Rent or Buy?

With the cost of borrowing rising, does it still make sense to buy a house?

There have been significant changes in the housing market over the past few months.

Mortgage rates spiked following the infamous 'mini budget' in late September, and housing sales have slowed to a crawl. The Bank of England has increased base rates to the highest level in 30 years and has predicted a prolonged recession is just around the corner.

Over the long term, it usually makes sense to buy a house rather than rent. That's because you have the security of tenure, and you end up owning an asset in which you can live rent-free in later life. In that respect, home ownership offers an enforced form of regular saving and wealth creation.

The estate agent Hamptons says that, at current house prices, it would cost the average first-time buyer (with a 10% deposit) an extra £522 per month to buy compared to renting.*

As I pointed out in my previous blog, it's better to think about how much you are willing to pay for a house in terms of the actual monthly cost of the mortgage and other running costs rather than the traditional approach of calculating how much you can borrow as a multiple of your earnings.

I recommend basing your house-buying analysis on a 5% pa mortgage interest rate and a deposit of at least 10%. Currently, 5-year fixed-rate mortgages are around 5% pa, while discounted variable and base rate tracker loans are about 3% pa.

You can then compare the cost of buying at current prices to the cost of renting. If the monthly cost of buying is higher than the monthly cost of renting, you can determine how much the purchase price needs to fall to match renting.

A trip to Cambridge

My eldest daughter lives and works in Cambridge, which is one of the most expensive places for residential property in the country. The CB25 postcode area is a large region to the city's northeast, with plenty of houses.

I found a 2 bedroom terrace house for rent at £1,300 per month, which includes building insurance and maintenance, which is the landlord's responsibility. A similar home nearby is for sale at £330,000.

Based on a 10% deposit and 5% mortgage interest, the monthly cost of a 25-year repayment mortgage would be £1,736. Buildings insurance and routine maintenance of, say, £100 per month would make the monthly cost of buying £1,836.

In this example it would cost £536 per month more to buy than rent.
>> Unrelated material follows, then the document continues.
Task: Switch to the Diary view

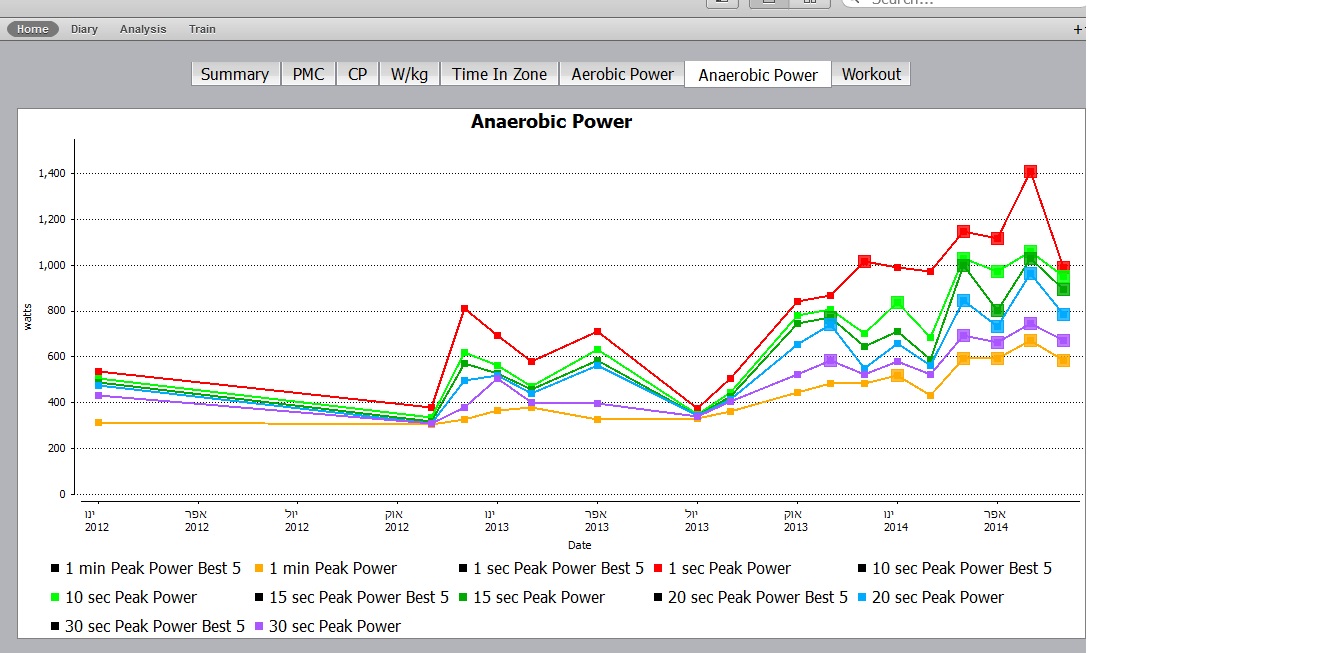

But how much would you need to pay as a purchase price to bring the monthly cost of buying down to the monthly cost of renting?

Price to monthly cost

A purchase price of £227,800 funded with a mortgage of £205,000 (75% LTV) would cost £1,198. Adding £100 per month towards insurance and maintenance brings the total monthly repayments to £1,298. This analysis suggests that house prices in Cambridge are around 30% too high compared to renting.

The rent v buying analysis will yield different results in different areas of the country based on the supply and demand of housing stock, local employment rates, and the level of earnings.

It might take some time for asking prices to reflect higher mortgage costs. Starter homes and those properties below £500,000 bought with a mortgage are likely to see the most significant falls.

This video gives a helpful overview of the outlook for house prices over the next few years, with the most likely scenario suggesting property prices will fall at least 15%. That would only take us back to where we were in early 2021.

I have no idea what will happen to house prices, but all the evidence suggests that they will fall from the current historic high.

Focus on monthly cost

By considering what you can afford to buy in terms of monthly repayments, you'll not only be able to compare whether renting would be cheaper, but you'll also be able to make a purchase offer based on a more realistic assessment of intrinsic value. And you’ll buy what you can afford, rather than what a mortgage company tells you what you can borrow.

My advice to first-time buyers and first-time home movers is to get into good financial shape before you buy or move. That means having a minimum 10% deposit, a good credit profile and a clear understanding of what you can afford to pay each month based on a 5% interest mortgage.

Then get a mortgage offer in principle, choose an area and house type and start making 'cheeky bids' based on the value that would match or be similar to renting.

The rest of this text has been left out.